Recent events at OpenAI involving the reinstatement of CEO Sam Altman have sparked discussions about a confidential project within the company that holds promise in revolutionizing problem-solving using a novel approach.
According to two separate reports, this undisclosed venture, referred to as Q*, garnered attention for its potential to tackle complex problems in a new and powerful manner. Reuters, citing an anonymous source, mentioned that with extensive computational resources, the project managed to solve specific mathematical problems, albeit at a level akin to elementary school students. Despite the relatively basic tasks, this achievement sparked optimism among researchers regarding the future potential of Q*.
Another report by The Information highlighted Q* as a groundbreaking initiative poised to pave the way for significantly more potent artificial intelligence models. However, the rapid progress of this project raised concerns among some AI safety-focused researchers, citing the pace of development as worrisome.
Speculation around Q* intensified over the Thanksgiving weekend, partly fueled by its cryptic name, prompting discussions and creating an aura of mystery around a project shrouded in secrecy. While reports suggested that researchers expressed worries about Q*'s potential power to the board that removed Altman, conflicting sources claim otherwise.

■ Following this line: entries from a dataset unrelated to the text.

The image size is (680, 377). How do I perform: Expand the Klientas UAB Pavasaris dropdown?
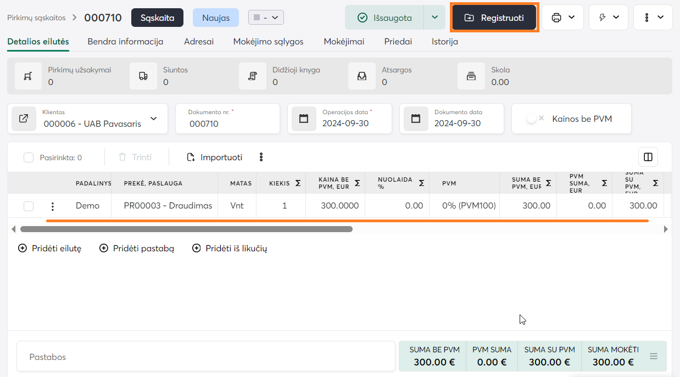tap(154, 119)
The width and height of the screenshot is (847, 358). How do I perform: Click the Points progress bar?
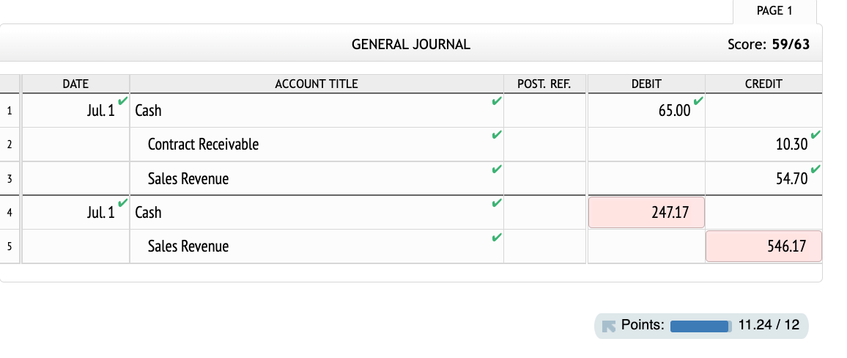point(700,326)
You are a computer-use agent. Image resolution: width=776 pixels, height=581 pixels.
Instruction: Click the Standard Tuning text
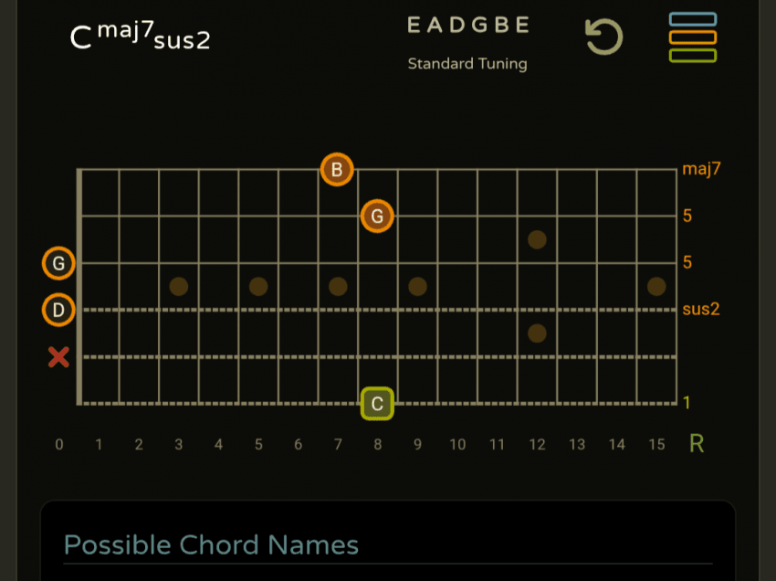point(467,64)
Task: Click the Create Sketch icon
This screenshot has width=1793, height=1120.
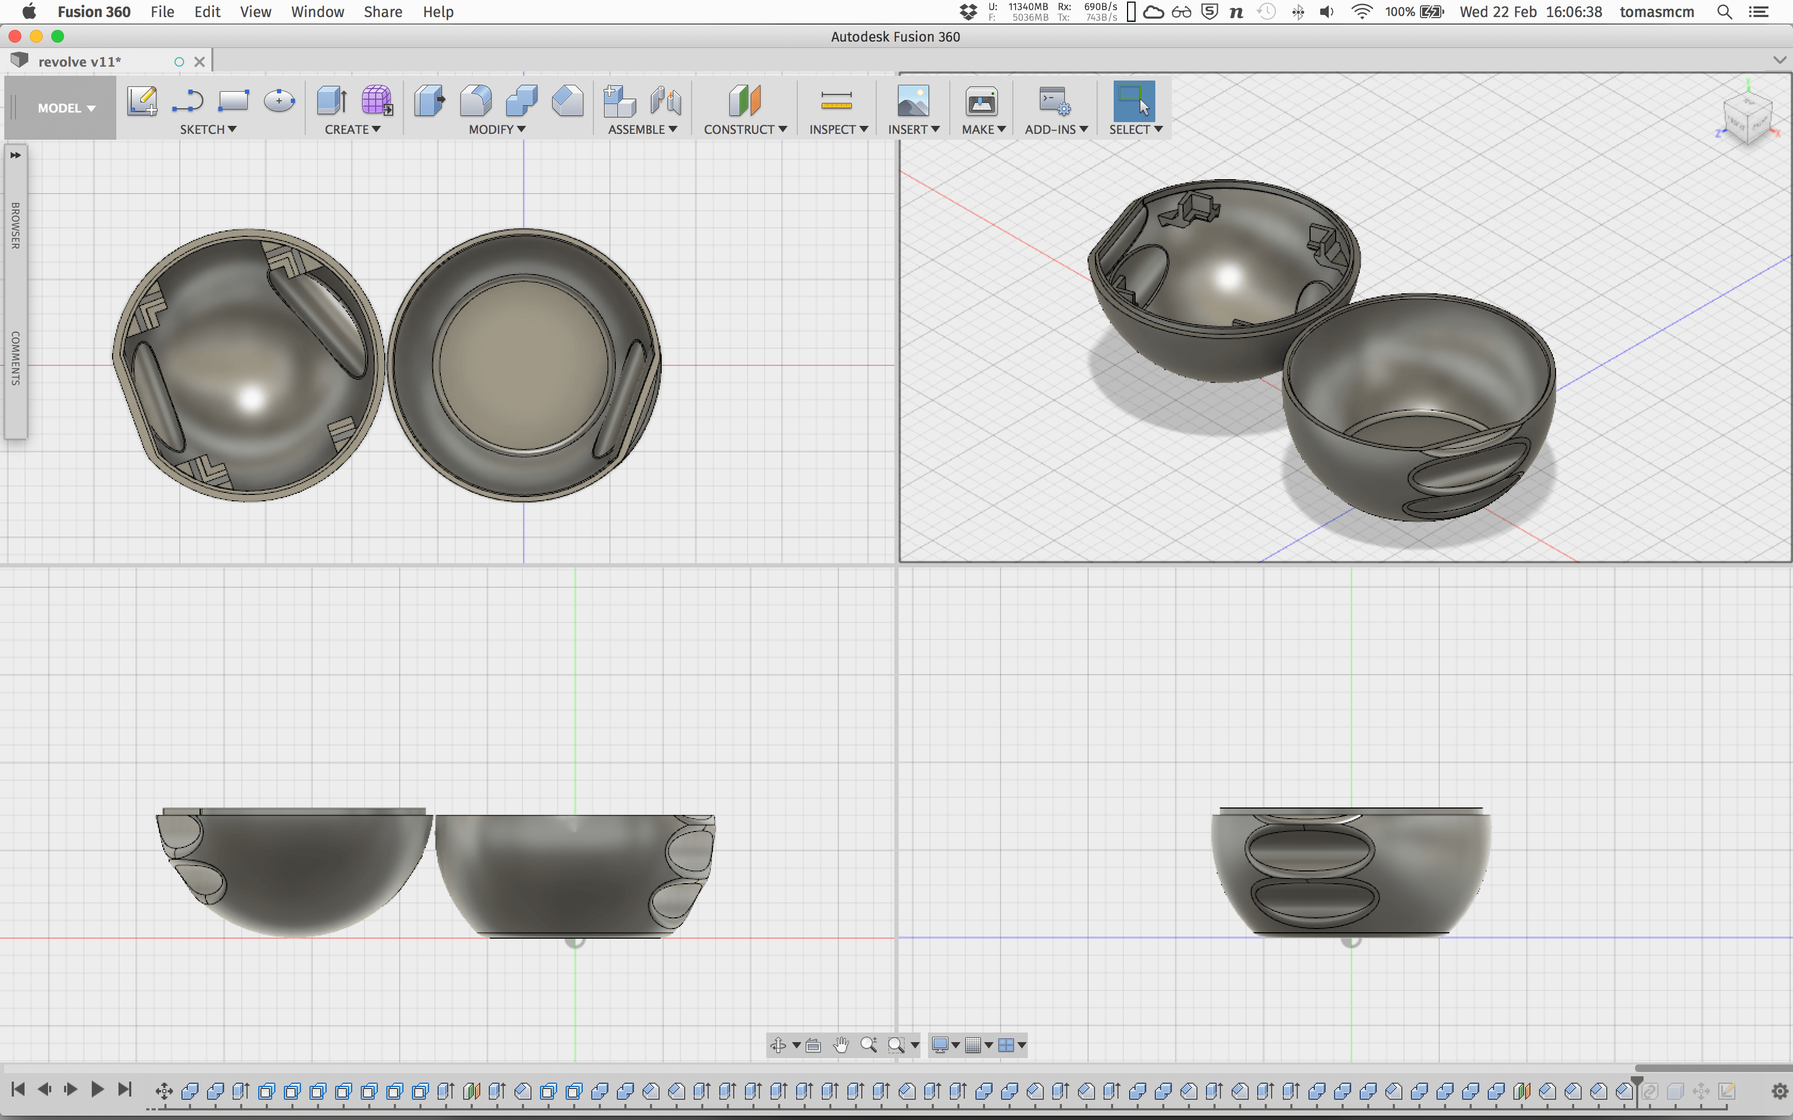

Altman indirectly acknowledged the project's existence when asked about Q* during an interview with the Verge but refrained from providing specific details, stating, “No particular comment on that unfortunate leak.”
The nature of Q* remains elusive, but analysis of initial reports and consideration of current AI challenges hint at a potential link to OpenAI's May announcement. This earlier project, involving Ilya Sutskever, OpenAI’s chief scientist, and co-founder, focused on refining large language models' logical accuracy through a technique termed "process supervision."
Process supervision involves training AI models to systematically solve problems, aiming to rectify errors commonly made by large language models, particularly in basic math queries. This approach showcased the potential to enhance these models' problem-solving capabilities significantly.
Experts like Andrew Ng see the improvement of large language models as the logical progression toward enhancing their utility. While acknowledging the models' deficiencies in math, Ng draws parallels to human capabilities with pen and paper, suggesting that fine-tuning these models with memory can potentially boost their arithmetic abilities.
The enigmatic name Q* might draw inspiration from Q-learning, a reinforcement learning method used to teach algorithms problem-solving via feedback. Additionally, references to the A* search algorithm, known for finding optimal paths, might offer clues to Q*'s nature.
The use of computer-generated data in training new models, rather than real-world data like text or images from the internet, as mentioned in The Information's report, suggests a novel approach involving synthetic training data. This method has emerged as a means to train more robust AI models.
Speculations by experts like Subbarao Kambhampati propose that Q* could leverage extensive synthetic data combined with reinforcement learning to train large language models for specific tasks, such as elementary arithmetic. However, there remain uncertainties about its potential for generalized problem-solving across all mathematical realms.
Further conjecture suggests that Q* might employ reinforcement learning and other methodologies to enhance large language models' capacity to reason through tasks step-by-step, potentially improving their prowess in solving mathematical challenges. Yet, whether this would inadvertently imply AI systems evading human control remains uncertain.